Try it
Each entry must be restated word for word, with nothing omitted.

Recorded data
================

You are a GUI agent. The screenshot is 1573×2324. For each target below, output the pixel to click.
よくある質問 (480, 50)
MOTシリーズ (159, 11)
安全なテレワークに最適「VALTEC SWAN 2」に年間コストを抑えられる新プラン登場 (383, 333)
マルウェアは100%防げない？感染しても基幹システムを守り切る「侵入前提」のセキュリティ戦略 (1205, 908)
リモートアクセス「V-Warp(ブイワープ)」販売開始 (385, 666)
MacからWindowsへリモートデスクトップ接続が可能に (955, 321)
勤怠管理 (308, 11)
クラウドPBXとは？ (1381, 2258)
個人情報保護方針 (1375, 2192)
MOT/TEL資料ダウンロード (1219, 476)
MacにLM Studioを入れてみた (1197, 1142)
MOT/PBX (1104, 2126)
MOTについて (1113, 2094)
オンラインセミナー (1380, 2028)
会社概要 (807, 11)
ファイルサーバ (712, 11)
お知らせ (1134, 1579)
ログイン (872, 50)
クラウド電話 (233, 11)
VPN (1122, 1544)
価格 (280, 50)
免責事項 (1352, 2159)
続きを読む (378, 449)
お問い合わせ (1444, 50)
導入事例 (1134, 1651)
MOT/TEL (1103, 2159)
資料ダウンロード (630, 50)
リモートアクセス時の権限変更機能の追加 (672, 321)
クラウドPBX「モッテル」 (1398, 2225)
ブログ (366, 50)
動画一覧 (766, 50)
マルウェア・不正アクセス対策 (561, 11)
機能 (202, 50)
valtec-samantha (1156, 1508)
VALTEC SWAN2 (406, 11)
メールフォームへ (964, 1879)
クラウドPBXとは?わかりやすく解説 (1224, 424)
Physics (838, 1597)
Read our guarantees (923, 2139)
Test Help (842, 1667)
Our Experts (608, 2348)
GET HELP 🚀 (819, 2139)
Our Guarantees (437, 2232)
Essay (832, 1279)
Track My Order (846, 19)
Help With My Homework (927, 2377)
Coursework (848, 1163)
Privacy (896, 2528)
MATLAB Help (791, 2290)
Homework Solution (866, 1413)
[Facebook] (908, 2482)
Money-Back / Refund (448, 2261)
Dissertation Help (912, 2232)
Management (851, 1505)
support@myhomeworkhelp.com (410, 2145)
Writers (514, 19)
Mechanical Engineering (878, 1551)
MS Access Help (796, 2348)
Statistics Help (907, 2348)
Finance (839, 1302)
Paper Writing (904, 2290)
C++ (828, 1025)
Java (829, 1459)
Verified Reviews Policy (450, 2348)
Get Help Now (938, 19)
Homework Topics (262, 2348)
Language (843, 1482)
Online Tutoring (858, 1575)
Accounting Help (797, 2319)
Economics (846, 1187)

================

Response below
You are a GUI agent. The screenshot is 1573×2324. For each target below, output the pixel to click.
よくある質問 (480, 50)
MOTシリーズ (159, 11)
安全なテレワークに最適「VALTEC SWAN 2」に年間コストを抑えられる新プラン登場 (383, 333)
マルウェアは100%防げない？感染しても基幹システムを守り切る「侵入前提」のセキュリティ戦略 (1205, 908)
リモートアクセス「V-Warp(ブイワープ)」販売開始 (385, 666)
MacからWindowsへリモートデスクトップ接続が可能に (955, 321)
勤怠管理 (308, 11)
クラウドPBXとは？ (1381, 2258)
個人情報保護方針 (1375, 2192)
MOT/TEL資料ダウンロード (1219, 476)
MacにLM Studioを入れてみた (1197, 1142)
MOT/PBX (1104, 2126)
MOTについて (1113, 2094)
オンラインセミナー (1380, 2028)
会社概要 (807, 11)
ファイルサーバ (712, 11)
お知らせ (1134, 1579)
ログイン (872, 50)
クラウド電話 (233, 11)
VPN (1122, 1544)
価格 (280, 50)
免責事項 (1352, 2159)
続きを読む (378, 449)
お問い合わせ (1444, 50)
導入事例 (1134, 1651)
MOT/TEL (1103, 2159)
資料ダウンロード (630, 50)
リモートアクセス時の権限変更機能の追加 (672, 321)
クラウドPBX「モッテル」 (1398, 2225)
ブログ (366, 50)
動画一覧 (766, 50)
マルウェア・不正アクセス対策 (561, 11)
機能 (202, 50)
valtec-samantha (1156, 1508)
VALTEC SWAN2 (406, 11)
メールフォームへ (964, 1879)
クラウドPBXとは?わかりやすく解説 (1224, 424)
Physics (838, 1597)
Read our guarantees (923, 2139)
Test Help (842, 1667)
Our Experts (608, 2348)
GET HELP 🚀 (819, 2139)
Our Guarantees (437, 2232)
Essay (832, 1279)
Track My Order (846, 19)
Help With My Homework (927, 2377)
Coursework (848, 1163)
Privacy (896, 2528)
MATLAB Help (791, 2290)
Homework Solution (866, 1413)
[Facebook] (908, 2482)
Money-Back / Refund (448, 2261)
Dissertation Help (912, 2232)
Management (851, 1505)
support@myhomeworkhelp.com (410, 2145)
Writers (514, 19)
Mechanical Engineering (878, 1551)
MS Access Help (796, 2348)
Statistics Help (907, 2348)
Finance (839, 1302)
Paper Writing (904, 2290)
C++ (828, 1025)
Java (829, 1459)
Verified Reviews Policy (450, 2348)
Get Help Now (938, 19)
Homework Topics (262, 2348)
Language (843, 1482)
Online Tutoring (858, 1575)
Accounting Help (797, 2319)
Economics (846, 1187)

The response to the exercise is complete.